Exercise instructions:
Begin at the line containing "Where should I click to: Open Bluetooth" in the data below and go on through the line containing "Task: Go to page 1 in pagination", repeating each line exactly; include both ends and no other line.

"""

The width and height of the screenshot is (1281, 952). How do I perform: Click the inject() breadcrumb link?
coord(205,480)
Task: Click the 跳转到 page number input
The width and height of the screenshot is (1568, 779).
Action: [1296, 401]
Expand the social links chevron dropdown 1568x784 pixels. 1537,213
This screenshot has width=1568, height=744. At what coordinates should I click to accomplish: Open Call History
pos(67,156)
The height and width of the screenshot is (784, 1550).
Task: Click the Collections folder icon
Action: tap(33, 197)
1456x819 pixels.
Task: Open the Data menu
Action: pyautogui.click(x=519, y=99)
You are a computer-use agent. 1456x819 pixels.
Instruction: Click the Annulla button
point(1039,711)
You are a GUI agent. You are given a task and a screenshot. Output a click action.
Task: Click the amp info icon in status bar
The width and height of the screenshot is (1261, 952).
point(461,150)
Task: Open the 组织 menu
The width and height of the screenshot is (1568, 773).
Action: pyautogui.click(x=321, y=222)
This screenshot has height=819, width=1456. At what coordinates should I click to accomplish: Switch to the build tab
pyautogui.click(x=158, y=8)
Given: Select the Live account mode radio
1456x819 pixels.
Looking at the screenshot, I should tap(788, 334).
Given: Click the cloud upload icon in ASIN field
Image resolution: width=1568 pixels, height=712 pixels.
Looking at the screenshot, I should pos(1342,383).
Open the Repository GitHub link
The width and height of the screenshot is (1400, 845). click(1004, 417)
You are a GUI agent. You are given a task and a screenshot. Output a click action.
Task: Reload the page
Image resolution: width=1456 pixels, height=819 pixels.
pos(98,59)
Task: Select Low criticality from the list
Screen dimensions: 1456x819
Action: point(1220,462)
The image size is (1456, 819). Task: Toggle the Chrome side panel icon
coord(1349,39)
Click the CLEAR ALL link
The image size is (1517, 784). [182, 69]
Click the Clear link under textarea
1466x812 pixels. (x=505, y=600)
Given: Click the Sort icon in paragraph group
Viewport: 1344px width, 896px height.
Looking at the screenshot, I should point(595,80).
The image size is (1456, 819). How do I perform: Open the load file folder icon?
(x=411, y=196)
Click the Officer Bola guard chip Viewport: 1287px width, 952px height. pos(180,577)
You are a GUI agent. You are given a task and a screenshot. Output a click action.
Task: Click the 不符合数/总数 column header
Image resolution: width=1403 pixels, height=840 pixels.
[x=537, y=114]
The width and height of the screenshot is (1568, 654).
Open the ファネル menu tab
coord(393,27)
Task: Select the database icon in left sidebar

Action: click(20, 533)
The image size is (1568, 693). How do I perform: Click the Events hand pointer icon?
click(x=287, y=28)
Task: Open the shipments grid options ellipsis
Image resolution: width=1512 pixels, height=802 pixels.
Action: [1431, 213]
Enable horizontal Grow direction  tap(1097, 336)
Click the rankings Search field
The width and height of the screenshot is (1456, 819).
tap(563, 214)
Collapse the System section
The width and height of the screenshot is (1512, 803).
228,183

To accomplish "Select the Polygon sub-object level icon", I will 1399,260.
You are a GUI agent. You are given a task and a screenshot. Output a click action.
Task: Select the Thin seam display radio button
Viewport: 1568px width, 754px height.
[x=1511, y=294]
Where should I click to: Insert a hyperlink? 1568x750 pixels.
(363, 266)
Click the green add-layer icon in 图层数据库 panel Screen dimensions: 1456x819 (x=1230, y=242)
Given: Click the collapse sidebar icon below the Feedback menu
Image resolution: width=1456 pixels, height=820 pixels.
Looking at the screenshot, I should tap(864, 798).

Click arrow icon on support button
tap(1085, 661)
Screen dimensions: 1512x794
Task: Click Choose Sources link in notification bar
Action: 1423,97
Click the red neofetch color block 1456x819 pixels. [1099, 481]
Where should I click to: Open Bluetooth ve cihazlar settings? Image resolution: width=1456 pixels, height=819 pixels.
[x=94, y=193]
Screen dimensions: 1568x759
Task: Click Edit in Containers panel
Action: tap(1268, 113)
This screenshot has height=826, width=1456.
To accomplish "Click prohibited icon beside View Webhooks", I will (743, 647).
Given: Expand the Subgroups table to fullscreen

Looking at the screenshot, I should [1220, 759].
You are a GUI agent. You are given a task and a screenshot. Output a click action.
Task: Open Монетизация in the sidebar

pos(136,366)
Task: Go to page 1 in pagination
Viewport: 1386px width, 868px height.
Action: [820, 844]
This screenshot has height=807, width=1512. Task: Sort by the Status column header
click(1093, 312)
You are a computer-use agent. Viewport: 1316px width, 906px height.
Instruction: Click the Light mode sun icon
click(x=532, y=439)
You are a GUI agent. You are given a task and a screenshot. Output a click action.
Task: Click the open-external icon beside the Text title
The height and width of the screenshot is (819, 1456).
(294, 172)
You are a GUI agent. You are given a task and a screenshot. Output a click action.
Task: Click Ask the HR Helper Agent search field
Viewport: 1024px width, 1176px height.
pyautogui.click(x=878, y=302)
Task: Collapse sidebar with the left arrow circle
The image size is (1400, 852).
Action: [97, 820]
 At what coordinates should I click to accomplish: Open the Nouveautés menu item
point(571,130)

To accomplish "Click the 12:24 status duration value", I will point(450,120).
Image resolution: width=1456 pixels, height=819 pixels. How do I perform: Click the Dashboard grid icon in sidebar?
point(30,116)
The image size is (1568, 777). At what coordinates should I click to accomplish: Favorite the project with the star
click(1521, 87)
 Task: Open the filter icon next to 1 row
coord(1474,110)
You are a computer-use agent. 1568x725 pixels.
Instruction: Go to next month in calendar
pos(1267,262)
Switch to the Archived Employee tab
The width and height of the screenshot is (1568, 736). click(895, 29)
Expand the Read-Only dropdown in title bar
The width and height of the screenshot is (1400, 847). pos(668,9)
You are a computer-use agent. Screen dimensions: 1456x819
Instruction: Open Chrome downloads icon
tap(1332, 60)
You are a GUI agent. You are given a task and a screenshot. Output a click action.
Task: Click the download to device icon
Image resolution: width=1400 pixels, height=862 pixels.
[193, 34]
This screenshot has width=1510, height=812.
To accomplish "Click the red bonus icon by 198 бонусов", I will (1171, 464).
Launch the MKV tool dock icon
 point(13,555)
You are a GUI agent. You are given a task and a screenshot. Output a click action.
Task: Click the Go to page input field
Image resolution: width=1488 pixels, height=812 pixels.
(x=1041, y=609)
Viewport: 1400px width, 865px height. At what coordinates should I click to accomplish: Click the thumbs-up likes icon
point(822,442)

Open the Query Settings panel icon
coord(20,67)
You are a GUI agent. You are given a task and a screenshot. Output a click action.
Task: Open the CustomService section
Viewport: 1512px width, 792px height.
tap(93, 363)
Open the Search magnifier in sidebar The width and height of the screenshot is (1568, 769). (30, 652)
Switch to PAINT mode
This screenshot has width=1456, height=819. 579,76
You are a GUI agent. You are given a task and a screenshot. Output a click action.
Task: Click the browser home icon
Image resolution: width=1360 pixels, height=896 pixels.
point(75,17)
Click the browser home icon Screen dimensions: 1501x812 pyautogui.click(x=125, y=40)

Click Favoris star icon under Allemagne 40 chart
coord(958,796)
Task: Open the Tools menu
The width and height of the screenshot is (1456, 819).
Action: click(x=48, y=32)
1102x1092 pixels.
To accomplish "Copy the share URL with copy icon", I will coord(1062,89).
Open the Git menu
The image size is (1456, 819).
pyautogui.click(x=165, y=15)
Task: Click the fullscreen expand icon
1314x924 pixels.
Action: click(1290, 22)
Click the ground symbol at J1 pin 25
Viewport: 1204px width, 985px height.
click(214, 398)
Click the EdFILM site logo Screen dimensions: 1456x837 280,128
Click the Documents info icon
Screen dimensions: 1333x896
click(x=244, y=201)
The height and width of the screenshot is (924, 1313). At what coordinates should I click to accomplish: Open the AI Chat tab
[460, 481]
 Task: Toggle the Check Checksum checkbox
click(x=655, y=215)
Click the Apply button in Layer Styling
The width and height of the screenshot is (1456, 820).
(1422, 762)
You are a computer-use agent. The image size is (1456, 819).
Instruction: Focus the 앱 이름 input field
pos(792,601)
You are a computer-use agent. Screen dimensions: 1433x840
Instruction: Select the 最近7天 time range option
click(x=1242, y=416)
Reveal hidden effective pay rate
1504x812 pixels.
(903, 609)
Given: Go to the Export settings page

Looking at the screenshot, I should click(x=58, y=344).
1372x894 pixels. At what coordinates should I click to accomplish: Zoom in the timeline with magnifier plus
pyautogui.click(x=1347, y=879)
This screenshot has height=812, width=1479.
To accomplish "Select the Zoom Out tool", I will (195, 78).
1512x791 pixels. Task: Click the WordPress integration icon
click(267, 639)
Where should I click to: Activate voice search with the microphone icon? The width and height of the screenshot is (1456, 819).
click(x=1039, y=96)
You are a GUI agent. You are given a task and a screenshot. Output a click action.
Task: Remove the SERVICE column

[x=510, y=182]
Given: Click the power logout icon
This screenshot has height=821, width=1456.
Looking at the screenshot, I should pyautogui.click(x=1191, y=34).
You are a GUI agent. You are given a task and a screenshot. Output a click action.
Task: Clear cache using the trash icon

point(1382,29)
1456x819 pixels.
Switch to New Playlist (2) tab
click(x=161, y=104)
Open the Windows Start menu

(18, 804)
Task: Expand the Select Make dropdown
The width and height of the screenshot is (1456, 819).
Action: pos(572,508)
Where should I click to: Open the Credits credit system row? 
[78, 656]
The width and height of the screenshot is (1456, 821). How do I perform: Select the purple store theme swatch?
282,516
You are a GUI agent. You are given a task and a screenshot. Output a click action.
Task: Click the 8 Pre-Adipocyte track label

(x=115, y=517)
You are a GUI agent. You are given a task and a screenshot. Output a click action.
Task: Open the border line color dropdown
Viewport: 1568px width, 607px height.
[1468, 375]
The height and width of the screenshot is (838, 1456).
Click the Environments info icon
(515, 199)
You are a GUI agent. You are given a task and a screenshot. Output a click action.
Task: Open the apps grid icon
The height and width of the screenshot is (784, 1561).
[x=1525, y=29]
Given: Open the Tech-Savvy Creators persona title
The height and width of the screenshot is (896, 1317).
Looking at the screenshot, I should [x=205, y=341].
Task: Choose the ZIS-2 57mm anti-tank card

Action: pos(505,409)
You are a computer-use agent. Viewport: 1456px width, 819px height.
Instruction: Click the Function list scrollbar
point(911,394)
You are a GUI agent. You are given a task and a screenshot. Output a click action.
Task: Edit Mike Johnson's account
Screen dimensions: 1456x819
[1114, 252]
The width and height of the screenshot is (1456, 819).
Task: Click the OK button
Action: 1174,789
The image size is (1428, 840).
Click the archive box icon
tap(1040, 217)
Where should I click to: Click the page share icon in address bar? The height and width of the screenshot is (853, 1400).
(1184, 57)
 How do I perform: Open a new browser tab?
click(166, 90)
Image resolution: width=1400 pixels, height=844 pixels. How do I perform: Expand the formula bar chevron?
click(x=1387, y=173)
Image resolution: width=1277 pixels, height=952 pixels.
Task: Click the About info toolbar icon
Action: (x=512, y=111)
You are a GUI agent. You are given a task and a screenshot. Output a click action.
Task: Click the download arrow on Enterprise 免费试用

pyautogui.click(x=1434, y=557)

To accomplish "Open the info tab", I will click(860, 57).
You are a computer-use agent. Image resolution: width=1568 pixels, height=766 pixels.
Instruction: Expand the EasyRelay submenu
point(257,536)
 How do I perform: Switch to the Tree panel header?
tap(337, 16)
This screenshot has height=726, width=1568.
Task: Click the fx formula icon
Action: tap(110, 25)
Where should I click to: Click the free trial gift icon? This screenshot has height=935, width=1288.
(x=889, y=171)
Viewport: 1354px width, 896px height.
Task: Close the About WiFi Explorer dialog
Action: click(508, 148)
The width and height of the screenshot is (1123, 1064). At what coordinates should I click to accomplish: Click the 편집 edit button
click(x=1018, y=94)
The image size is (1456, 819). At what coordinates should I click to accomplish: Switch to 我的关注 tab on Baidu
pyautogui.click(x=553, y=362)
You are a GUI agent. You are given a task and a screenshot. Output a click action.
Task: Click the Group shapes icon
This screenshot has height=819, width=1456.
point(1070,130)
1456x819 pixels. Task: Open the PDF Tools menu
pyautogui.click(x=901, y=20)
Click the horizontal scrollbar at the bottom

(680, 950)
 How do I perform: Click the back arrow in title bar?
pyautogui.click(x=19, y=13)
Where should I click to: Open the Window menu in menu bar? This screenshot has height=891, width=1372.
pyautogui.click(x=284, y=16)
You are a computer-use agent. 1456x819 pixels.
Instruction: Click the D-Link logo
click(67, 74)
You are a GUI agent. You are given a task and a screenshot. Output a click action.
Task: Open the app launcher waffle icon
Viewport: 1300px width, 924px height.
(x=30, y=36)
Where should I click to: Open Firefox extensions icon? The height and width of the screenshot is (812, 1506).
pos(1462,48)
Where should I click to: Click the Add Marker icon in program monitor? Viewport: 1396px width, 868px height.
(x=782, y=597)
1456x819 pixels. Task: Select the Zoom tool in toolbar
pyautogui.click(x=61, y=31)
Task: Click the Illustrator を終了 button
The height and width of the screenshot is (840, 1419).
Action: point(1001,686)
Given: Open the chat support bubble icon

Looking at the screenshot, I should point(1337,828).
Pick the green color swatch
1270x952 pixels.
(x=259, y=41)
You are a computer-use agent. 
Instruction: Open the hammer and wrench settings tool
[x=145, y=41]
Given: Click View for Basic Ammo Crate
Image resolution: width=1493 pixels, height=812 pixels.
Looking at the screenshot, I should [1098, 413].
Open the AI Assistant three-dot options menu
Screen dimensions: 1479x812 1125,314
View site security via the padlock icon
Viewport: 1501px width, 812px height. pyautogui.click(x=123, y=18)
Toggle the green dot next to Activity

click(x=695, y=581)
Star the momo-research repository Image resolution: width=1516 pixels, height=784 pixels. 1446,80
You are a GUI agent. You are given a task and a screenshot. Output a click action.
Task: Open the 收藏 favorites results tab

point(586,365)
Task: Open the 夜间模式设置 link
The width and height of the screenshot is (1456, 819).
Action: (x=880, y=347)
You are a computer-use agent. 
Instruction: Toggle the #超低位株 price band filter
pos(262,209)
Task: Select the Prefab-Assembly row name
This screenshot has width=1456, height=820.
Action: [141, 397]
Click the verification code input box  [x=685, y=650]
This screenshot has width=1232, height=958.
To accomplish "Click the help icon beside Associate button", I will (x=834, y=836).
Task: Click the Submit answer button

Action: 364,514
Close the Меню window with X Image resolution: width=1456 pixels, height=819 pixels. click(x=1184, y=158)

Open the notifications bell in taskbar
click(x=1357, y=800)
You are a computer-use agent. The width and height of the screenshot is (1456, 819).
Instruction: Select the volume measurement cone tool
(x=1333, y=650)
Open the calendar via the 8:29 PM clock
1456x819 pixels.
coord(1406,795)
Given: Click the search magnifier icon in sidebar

"""

Problem solution:
Where should I click to: Open Bluetooth ve cihazlar settings? Image resolution: width=1456 pixels, height=819 pixels.
[x=94, y=193]
Screen dimensions: 1568x759
Task: Click Edit in Containers panel
Action: tap(1268, 113)
This screenshot has height=826, width=1456.
To accomplish "Click prohibited icon beside View Webhooks", I will (743, 647).
Given: Expand the Subgroups table to fullscreen

Looking at the screenshot, I should [1220, 759].
You are a GUI agent. You are given a task and a screenshot. Output a click action.
Task: Open Монетизация in the sidebar

pos(136,366)
Task: Go to page 1 in pagination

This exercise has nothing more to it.